Fig. 4. Functional relationships of the 53 enriched genes from the B cell gene signature.

Fig. 4.

(A) Shown is a gene interaction network derived from the protective B cell gene signature. The network edges represent co-expression (purple) and genetic interactions (green). Red nodes represent the 53 enriched genes, and cyan squares indicate interacting network genes. (B) Effect of expression of the 53 genes individually on time to infection as a continuous variable in the 09-11 (n=10) and 13-19 (n=23) studies. The most protective genes with HR≤0.5 are shown in red, and of these the overlapping genes in the 09-11 and 13-19 studies are boxed. *, P<0.05.

DISCUSSION

Several NHP challenge studies using different vaccine strategies have shown partial protection against SIV or SHIV acquisition (3, 4, 17, 18). To date there is only one human study that showed partial protective efficacy against HIV (1). Correlates of protection in the human RV144 study (1) included Env-specific binding antibodies, viral genetic signatures, and specific host alleles (20-23). Given the partial protection observed in NHP and humans, we asked whether there were patterns of vaccine-induced host gene expression that associated with protection across vaccine regimens and platforms. Although the regimens and time points after vaccination varied between the preclinical and clinical trials, we hypothesized that the protection observed in multiple studies was due to a common gene signature and could be identified by unbiased whole-transcriptome-based analyses. We used an NGS-based transcriptome approach and identified enrichment of a gene set (16) that correlated with protection from infection in the two studies and other NHP studies. This signature was also protective in the human RV144 trial. That this gene set was first identified in the context of influenza vaccine immunogenicity (16), and has now been shown to associate with protective efficacy of HIV vaccination, suggests these genes may be broadly involved in responses to vaccination, although the particular changes that are protective likely differ between viruses. We hypothesize that the gene signature is vaccine-induced, as it was not observed in the placebo participants in the RV144 study (1). It will however be important to evaluate baseline expression of this gene signature before vaccination, as such variation has demonstrated detectable effects on influenza vaccine responses when using systems biology approaches (24).
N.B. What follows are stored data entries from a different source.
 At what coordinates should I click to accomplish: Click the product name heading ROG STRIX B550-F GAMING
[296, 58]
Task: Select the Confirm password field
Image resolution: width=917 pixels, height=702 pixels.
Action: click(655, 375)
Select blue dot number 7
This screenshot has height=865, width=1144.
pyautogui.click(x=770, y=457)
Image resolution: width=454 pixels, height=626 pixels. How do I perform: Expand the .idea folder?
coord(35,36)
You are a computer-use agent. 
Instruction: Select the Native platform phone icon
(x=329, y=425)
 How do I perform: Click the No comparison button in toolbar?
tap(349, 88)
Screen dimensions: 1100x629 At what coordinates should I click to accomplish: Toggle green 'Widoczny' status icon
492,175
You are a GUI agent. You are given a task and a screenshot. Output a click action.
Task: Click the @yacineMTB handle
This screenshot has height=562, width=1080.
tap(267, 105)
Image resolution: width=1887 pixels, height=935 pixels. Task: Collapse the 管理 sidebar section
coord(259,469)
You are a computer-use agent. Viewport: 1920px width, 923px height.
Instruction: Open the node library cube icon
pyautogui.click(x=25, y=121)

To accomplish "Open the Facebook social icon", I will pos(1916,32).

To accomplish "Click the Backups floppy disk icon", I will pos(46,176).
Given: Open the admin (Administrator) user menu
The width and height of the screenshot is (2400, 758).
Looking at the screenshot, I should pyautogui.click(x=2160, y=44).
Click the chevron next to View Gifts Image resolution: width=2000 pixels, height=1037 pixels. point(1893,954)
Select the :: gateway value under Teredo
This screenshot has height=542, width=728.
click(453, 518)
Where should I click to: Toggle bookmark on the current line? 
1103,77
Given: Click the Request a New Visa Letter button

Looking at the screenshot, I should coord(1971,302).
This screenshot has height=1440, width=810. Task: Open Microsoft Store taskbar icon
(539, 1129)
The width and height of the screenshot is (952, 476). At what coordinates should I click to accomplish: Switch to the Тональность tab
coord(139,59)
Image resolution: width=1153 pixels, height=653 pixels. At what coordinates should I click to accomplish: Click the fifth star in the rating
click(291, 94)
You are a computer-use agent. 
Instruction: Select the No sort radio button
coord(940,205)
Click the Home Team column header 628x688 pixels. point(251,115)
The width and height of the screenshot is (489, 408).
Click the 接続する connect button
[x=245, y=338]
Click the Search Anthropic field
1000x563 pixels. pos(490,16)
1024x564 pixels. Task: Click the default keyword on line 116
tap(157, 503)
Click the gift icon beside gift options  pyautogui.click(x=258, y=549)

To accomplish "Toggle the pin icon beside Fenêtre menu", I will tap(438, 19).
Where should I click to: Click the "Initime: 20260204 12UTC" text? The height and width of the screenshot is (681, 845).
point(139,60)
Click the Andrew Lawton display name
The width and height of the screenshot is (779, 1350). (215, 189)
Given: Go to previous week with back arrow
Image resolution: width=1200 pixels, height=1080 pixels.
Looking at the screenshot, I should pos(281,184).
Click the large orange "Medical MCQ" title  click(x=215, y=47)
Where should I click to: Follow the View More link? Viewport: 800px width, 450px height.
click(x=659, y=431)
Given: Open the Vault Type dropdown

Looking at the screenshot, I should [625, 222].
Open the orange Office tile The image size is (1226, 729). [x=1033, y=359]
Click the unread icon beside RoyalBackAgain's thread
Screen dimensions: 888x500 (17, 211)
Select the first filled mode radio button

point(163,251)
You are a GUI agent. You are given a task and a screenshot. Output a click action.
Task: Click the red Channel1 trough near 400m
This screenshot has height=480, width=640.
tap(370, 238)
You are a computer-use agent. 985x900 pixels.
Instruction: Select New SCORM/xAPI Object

As enriched genes in this B cell signature were predictive of protection against both SIV and SHIV infection, we defined a composite GES by averaging Z-scores of the expression of the 53 enriched genes for each animal in any given study. The GES was one of the top correlates of protection in the NHP studies and represents a new tool for assessing HIV vaccine candidates. This will allow testing the predictive capacity of this gene signature in other vaccine studies that are completed or ongoing (25) and may aid the empirical design of vaccines with increased efficacy. The signature we identified also furthers understanding of the immunological basis for protection conferred by the present vaccines studied. The signature correlated with functional Fc-mediated phagocytosis responses in NHP, supporting the importance of this mechanism which was also indicated in a recent study (26).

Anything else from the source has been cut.